APT40: Unmasked China-backed hacker group an 'ongoing threat'

Australia and allies have unmasked a Chinese government-backed hacking group that has targeted the public and private sectors.

The Australian government and Five Eyes partners, New Zealand, Canada, the US and UK, along with Germany, Japan and Korea have identified state-sponsored group APT40 as being behind the attacks.

The group was acting on behalf of China’s powerful Minister of State Security and has been blamed for espionage and hacks, including against one Australian entity in April 2022 when hundreds of usernames and passwords were stolen.

“The threat they pose to our networks is ongoing,” the Australian Signals Directorate said in a joint advisory on Tuesday.

The group targeted outdated networks and devices that are no longer maintained, the ASD said.

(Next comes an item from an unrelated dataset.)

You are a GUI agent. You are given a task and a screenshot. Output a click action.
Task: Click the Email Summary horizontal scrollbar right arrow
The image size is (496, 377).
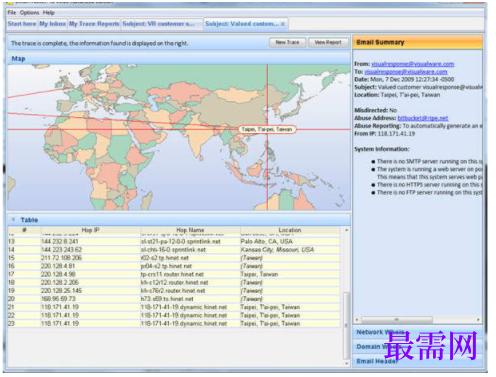(x=478, y=319)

“APT40 continues to find success exploiting vulnerabilities from as early as 2017.”

Compromised software included versions of Log4, Atlassian Confluence and Microsoft Exchange, according to the advisory.

One Australian organisation was compromised between July and September 2022, with APT40 able to map the network and execute control.

“The investigation uncovered evidence of large amounts of sensitive data being accessed and evidence,” the advisory said.

ASD has issued advice about how to detect intrusions on its website.

It’s the first time Australia has taken the lead on a cyber advisory and the first time Japan and Korea have joined the nation in attribution.

Attributions were an increasingly important tool in deterring malicious cyber activity, Defence Minister Richard Marles said.

Home Affairs Minister Clare O’Neil said cyber intrusions from foreign governments added “one of the most significant threats we face”.